**** RECORDS FOR PROCESSING

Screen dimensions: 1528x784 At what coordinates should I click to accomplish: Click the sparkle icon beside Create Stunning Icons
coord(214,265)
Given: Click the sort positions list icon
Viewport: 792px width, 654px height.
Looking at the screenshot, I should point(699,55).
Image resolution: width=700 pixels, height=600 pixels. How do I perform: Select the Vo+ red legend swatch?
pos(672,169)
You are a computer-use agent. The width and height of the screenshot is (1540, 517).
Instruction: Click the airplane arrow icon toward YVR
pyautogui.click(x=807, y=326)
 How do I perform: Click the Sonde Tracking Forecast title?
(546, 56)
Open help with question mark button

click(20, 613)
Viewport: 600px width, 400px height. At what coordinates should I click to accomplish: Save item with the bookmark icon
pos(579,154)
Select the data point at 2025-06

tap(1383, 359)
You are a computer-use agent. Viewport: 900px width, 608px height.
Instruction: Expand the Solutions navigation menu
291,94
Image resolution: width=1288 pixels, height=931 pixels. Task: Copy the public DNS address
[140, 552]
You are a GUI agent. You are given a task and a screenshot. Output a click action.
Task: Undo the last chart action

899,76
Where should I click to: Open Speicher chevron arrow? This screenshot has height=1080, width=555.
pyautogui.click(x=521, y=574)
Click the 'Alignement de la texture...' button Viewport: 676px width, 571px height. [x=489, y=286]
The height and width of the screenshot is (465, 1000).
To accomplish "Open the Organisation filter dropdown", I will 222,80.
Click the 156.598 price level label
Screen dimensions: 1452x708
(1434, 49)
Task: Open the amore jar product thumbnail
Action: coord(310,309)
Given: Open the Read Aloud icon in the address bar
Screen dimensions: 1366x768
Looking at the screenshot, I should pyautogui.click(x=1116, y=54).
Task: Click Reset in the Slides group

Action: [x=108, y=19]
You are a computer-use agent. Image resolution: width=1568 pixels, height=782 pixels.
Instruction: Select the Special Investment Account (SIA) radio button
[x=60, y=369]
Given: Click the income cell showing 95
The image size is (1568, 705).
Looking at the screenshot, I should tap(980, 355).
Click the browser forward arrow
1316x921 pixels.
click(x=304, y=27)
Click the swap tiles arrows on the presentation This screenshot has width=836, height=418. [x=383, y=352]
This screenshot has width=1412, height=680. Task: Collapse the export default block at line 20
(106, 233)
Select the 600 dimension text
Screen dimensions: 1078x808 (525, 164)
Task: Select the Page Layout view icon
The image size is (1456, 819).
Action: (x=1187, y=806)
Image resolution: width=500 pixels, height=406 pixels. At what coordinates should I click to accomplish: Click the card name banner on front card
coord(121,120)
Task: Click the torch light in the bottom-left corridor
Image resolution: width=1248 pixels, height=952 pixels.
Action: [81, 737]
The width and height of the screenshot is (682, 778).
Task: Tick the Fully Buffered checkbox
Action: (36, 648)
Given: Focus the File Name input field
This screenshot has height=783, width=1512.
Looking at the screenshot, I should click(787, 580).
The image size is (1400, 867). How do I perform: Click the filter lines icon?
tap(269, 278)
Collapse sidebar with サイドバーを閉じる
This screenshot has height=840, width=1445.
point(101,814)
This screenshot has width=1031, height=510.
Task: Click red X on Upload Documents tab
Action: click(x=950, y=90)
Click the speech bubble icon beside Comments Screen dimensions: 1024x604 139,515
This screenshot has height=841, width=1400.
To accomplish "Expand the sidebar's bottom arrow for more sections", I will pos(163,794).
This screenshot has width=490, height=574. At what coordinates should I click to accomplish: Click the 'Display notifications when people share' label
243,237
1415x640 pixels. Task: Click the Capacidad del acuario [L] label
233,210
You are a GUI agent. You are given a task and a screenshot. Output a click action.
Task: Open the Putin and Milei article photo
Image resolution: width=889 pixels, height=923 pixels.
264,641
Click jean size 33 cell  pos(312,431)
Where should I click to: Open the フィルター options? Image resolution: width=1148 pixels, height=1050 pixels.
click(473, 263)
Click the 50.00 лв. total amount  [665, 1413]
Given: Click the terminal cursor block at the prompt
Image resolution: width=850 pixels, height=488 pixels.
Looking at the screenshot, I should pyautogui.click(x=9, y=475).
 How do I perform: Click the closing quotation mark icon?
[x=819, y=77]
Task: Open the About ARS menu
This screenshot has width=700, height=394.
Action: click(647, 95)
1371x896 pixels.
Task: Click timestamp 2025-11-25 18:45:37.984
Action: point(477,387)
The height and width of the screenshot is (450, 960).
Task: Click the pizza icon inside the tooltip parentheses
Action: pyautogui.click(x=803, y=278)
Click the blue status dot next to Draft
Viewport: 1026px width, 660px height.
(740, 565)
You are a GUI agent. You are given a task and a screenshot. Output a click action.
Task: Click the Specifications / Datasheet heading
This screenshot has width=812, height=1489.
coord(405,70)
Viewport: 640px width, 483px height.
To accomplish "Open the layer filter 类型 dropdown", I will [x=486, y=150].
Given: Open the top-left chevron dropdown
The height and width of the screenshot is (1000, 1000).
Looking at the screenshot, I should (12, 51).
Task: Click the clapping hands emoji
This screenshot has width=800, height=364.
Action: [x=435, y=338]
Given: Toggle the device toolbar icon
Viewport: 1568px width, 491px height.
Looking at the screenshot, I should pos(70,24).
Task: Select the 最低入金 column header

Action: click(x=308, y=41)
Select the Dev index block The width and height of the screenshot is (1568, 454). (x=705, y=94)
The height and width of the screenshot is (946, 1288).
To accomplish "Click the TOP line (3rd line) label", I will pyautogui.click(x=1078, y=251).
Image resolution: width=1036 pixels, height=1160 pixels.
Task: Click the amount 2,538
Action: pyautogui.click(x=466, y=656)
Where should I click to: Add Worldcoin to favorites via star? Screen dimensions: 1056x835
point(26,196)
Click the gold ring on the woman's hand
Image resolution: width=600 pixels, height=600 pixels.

********

Repeat the material above precisely.

▶ _EXERCISE RESULT_:
Screen dimensions: 1528x784 At what coordinates should I click to accomplish: Click the sparkle icon beside Create Stunning Icons
coord(214,265)
Given: Click the sort positions list icon
Viewport: 792px width, 654px height.
Looking at the screenshot, I should point(699,55).
Image resolution: width=700 pixels, height=600 pixels. How do I perform: Select the Vo+ red legend swatch?
pos(672,169)
You are a computer-use agent. The width and height of the screenshot is (1540, 517).
Instruction: Click the airplane arrow icon toward YVR
pyautogui.click(x=807, y=326)
 How do I perform: Click the Sonde Tracking Forecast title?
(546, 56)
Open help with question mark button

click(20, 613)
Viewport: 600px width, 400px height. At what coordinates should I click to accomplish: Save item with the bookmark icon
pos(579,154)
Select the data point at 2025-06

tap(1383, 359)
You are a computer-use agent. Viewport: 900px width, 608px height.
Instruction: Expand the Solutions navigation menu
291,94
Image resolution: width=1288 pixels, height=931 pixels. Task: Copy the public DNS address
[140, 552]
You are a GUI agent. You are given a task and a screenshot. Output a click action.
Task: Undo the last chart action

899,76
Where should I click to: Open Speicher chevron arrow? This screenshot has height=1080, width=555.
pyautogui.click(x=521, y=574)
Click the 'Alignement de la texture...' button Viewport: 676px width, 571px height. [x=489, y=286]
The height and width of the screenshot is (465, 1000).
To accomplish "Open the Organisation filter dropdown", I will 222,80.
Click the 156.598 price level label
Screen dimensions: 1452x708
(1434, 49)
Task: Open the amore jar product thumbnail
Action: coord(310,309)
Given: Open the Read Aloud icon in the address bar
Screen dimensions: 1366x768
Looking at the screenshot, I should pyautogui.click(x=1116, y=54).
Task: Click Reset in the Slides group

Action: [x=108, y=19]
You are a computer-use agent. Image resolution: width=1568 pixels, height=782 pixels.
Instruction: Select the Special Investment Account (SIA) radio button
[x=60, y=369]
Given: Click the income cell showing 95
The image size is (1568, 705).
Looking at the screenshot, I should tap(980, 355).
Click the browser forward arrow
1316x921 pixels.
click(x=304, y=27)
Click the swap tiles arrows on the presentation This screenshot has width=836, height=418. [x=383, y=352]
This screenshot has width=1412, height=680. Task: Collapse the export default block at line 20
(106, 233)
Select the 600 dimension text
Screen dimensions: 1078x808 (525, 164)
Task: Select the Page Layout view icon
The image size is (1456, 819).
Action: (x=1187, y=806)
Image resolution: width=500 pixels, height=406 pixels. At what coordinates should I click to accomplish: Click the card name banner on front card
coord(121,120)
Task: Click the torch light in the bottom-left corridor
Image resolution: width=1248 pixels, height=952 pixels.
Action: [81, 737]
The width and height of the screenshot is (682, 778).
Task: Tick the Fully Buffered checkbox
Action: (36, 648)
Given: Focus the File Name input field
This screenshot has height=783, width=1512.
Looking at the screenshot, I should click(787, 580).
The image size is (1400, 867). How do I perform: Click the filter lines icon?
tap(269, 278)
Collapse sidebar with サイドバーを閉じる
This screenshot has height=840, width=1445.
point(101,814)
This screenshot has width=1031, height=510.
Task: Click red X on Upload Documents tab
Action: click(x=950, y=90)
Click the speech bubble icon beside Comments Screen dimensions: 1024x604 139,515
This screenshot has height=841, width=1400.
To accomplish "Expand the sidebar's bottom arrow for more sections", I will pos(163,794).
This screenshot has width=490, height=574. At what coordinates should I click to accomplish: Click the 'Display notifications when people share' label
243,237
1415x640 pixels. Task: Click the Capacidad del acuario [L] label
233,210
You are a GUI agent. You are given a task and a screenshot. Output a click action.
Task: Open the Putin and Milei article photo
Image resolution: width=889 pixels, height=923 pixels.
264,641
Click jean size 33 cell  pos(312,431)
Where should I click to: Open the フィルター options? Image resolution: width=1148 pixels, height=1050 pixels.
click(473, 263)
Click the 50.00 лв. total amount  [665, 1413]
Given: Click the terminal cursor block at the prompt
Image resolution: width=850 pixels, height=488 pixels.
Looking at the screenshot, I should pyautogui.click(x=9, y=475).
 How do I perform: Click the closing quotation mark icon?
[x=819, y=77]
Task: Open the About ARS menu
This screenshot has width=700, height=394.
Action: click(647, 95)
1371x896 pixels.
Task: Click timestamp 2025-11-25 18:45:37.984
Action: point(477,387)
The height and width of the screenshot is (450, 960).
Task: Click the pizza icon inside the tooltip parentheses
Action: pyautogui.click(x=803, y=278)
Click the blue status dot next to Draft
Viewport: 1026px width, 660px height.
(740, 565)
You are a GUI agent. You are given a task and a screenshot. Output a click action.
Task: Click the Specifications / Datasheet heading
This screenshot has width=812, height=1489.
coord(405,70)
Viewport: 640px width, 483px height.
To accomplish "Open the layer filter 类型 dropdown", I will [x=486, y=150].
Given: Open the top-left chevron dropdown
The height and width of the screenshot is (1000, 1000).
Looking at the screenshot, I should (12, 51).
Task: Click the clapping hands emoji
This screenshot has width=800, height=364.
Action: [x=435, y=338]
Given: Toggle the device toolbar icon
Viewport: 1568px width, 491px height.
Looking at the screenshot, I should pos(70,24).
Task: Select the 最低入金 column header

Action: click(x=308, y=41)
Select the Dev index block The width and height of the screenshot is (1568, 454). (x=705, y=94)
The height and width of the screenshot is (946, 1288).
To accomplish "Click the TOP line (3rd line) label", I will pyautogui.click(x=1078, y=251).
Image resolution: width=1036 pixels, height=1160 pixels.
Task: Click the amount 2,538
Action: pyautogui.click(x=466, y=656)
Where should I click to: Add Worldcoin to favorites via star? Screen dimensions: 1056x835
point(26,196)
Click the gold ring on the woman's hand
Image resolution: width=600 pixels, height=600 pixels.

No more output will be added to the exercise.